Analysis: The Virtual Data Center

Switch vendors want to sideline servers by making their devices smarter. Now IT must decide if this is a brave new world ... or a nightmare of lock-in and higher

February 16, 2008

17 Min Read
Network Computing logo

IP networks achieved dominance because they're dumb. No central brain--positronic or otherwise--means resilience. But now Cisco Systems, Juniper Networks, Microsoft, and a host of startups are meddling with nature by selling programmable platforms that can understand and process the data running over them, moving smarts back from servers and other endpoints. This raises the specter of higher hardware costs, as proprietary switches replace commodity devices. So, do the benefits of a smarter--and presumably more flexible and faster--network balance the risk of lock-in?InformationWeek Reports

Cisco has set its sights first on shattering servers into pools of resources, like CPUs and memory, that are networked. It envisages a future in which the enterprise data center is reduced to little more than a virtual machine running on a giant switch--which, of course, it will provide. Juniper is giving its switches an API that third-party applications can access. 3Com is partnering with VMware to put virtual servers inside routers, and startups are scheming to steal the smarts from a huge variety of endpoints, from radio frequency identification readers to wireless sensors. Even IBM is joining the trend, selling appliances that off-load XML processing from servers and accelerate its WebSphere middleware using dedicated silicon.

Part of what seems like network overreach is the usual progress of technology. Just as cell phones absorbed cameras and music players, network switches added firewall, Wi-Fi radio management, and network access control. These combined devices can be shipped preconfigured, a boon for remote offices that lack IT staff. Not surprisingly, then, branch office hardware is an obvious place for networking vendors to start co-opting functions. In addition to the usual security features, Nortel Networks' Secure Router can run voice-over-IP and collaboration software from partner Microsoft, while Cisco's Integrated Service Router, or ISR, may include modules for XML acceleration or WAN optimization.

CIOs of distributed organizations are taking notice."We like that it's plug and play," says Armin Heinlein, corporate VP and head of IT at shipping conglomerate Panalpina Group, which has installed the Cisco ISR with a WAN optimization module at 23 branch offices. "It consolidates everything into one device and helped us get rid of remote file servers."
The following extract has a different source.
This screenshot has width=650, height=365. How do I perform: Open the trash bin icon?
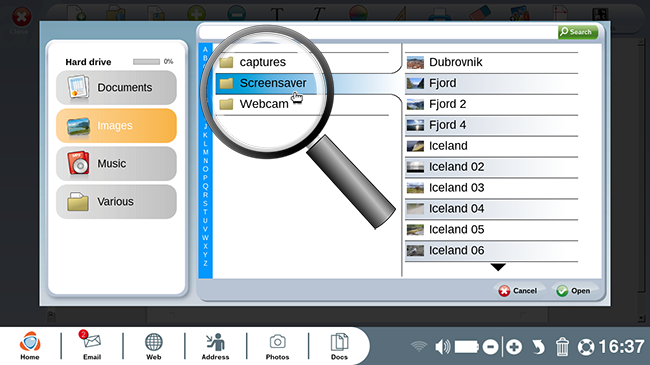562,347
But Cisco's angling for bigger fish than the branch office. Its top priority after making one of its many acquisitions is usually to convert the company's technology into a module for the Catalyst 6500, its giant data center switch. Not all of these buys are obvious network services, but Cisco argues that there's little difference between a network service, such as a firewall, and an application, such as a database.

"Most network services started as applications," says Bill Ruh, VP of advanced services at Cisco. "Things have been migrating into the network for the last 10 years." In particular, network devices are good at functions that benefit from specialized silicon: An individual server might not use SSL or XML enough to justify an internal accelerator card, but an appliance can be shared. Moving functions away from servers also saves on software licensing costs, as more of the server's power can be dedicated to running a licensed app.
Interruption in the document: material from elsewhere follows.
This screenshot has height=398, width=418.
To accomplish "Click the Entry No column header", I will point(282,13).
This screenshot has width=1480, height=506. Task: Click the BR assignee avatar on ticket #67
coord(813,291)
Impact Assessment: The Virtual Data Center

(click image for larger view)

It's easy to see why replacing servers with network devices appeals to Cisco, but what's in it for us? Right now, most servers run on commodity x86 boxes. Moving functionality to switches entails proprietary hardware, locking customers into one vendor's platform--often at a premium price. Why make the move?

Two reasons, according to Cisco. First, a lot more bandwidth. Applications running on a switch have direct access to the device's full backplane capacity--256 Gbps in the case of the Catalyst 6500, 15 Tbps for the Nexus 7000, the next-gen switch that Cisco launched last month. Second, much greater flexibility. In his keynote at Cisco's annual C-Scape conference, CEO John Chambers talked of VMs that travel around the world to run wherever power costs are lowest, perhaps sitting next to a nuclear power plant at times of low power demand or simply chasing the sun.Few applications really need a direct connection to a switch backplane, something Cisco tacitly admits in its own product line. The company hasn't yet ported some less network-centric products, such as its Call Manager PBX software or Wireless Location Appliance, to the 6500. IP telephony and queries on Wi-Fi users' whereabouts run happily over standard Ethernet, so plugging them directly into the switch would waste a Catalyst slot.
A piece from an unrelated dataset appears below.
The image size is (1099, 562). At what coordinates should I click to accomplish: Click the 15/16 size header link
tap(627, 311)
This equation should change as virtualization goes mainstream. While a single application or appliance may not need enough bandwidth to justify a switch slot, multiple applications or virtual appliances aggregated together are another matter. While a traditional architecture might use a 16-port Gigabit Ethernet module to connect one switch to 16 servers, the virtual data center would put 16 virtual machines right on the module. These VMs will have little relation to what we now think of as servers. For maximum flexibility, workloads must be able to move among servers--or switches--without necessarily dragging data with them, so they won't contain hard disks, relying instead on storage area networks. Cisco thinks the same will happen to memory: It will migrate outside the server or VM, requiring a new type of network to link memory and CPU.

The network really will become the computer.

How realistic is this vision? Cisco hasn't yet released a module for the Cat 6500, or any other switch, that can run third-party applications, and it won't say when (or if) it will. However, it describes the vision as spanning 10 years; there are still technical and physical barriers to overcome. Running applications at switch backplane speed will generate a lot of heat, which, according to Cisco, is one reason it won't initially release Catalyst-style service modules for the faster Nexus. The new switch is aimed only at network aggregation, virtualizing SANs and LANs over the same physical cable.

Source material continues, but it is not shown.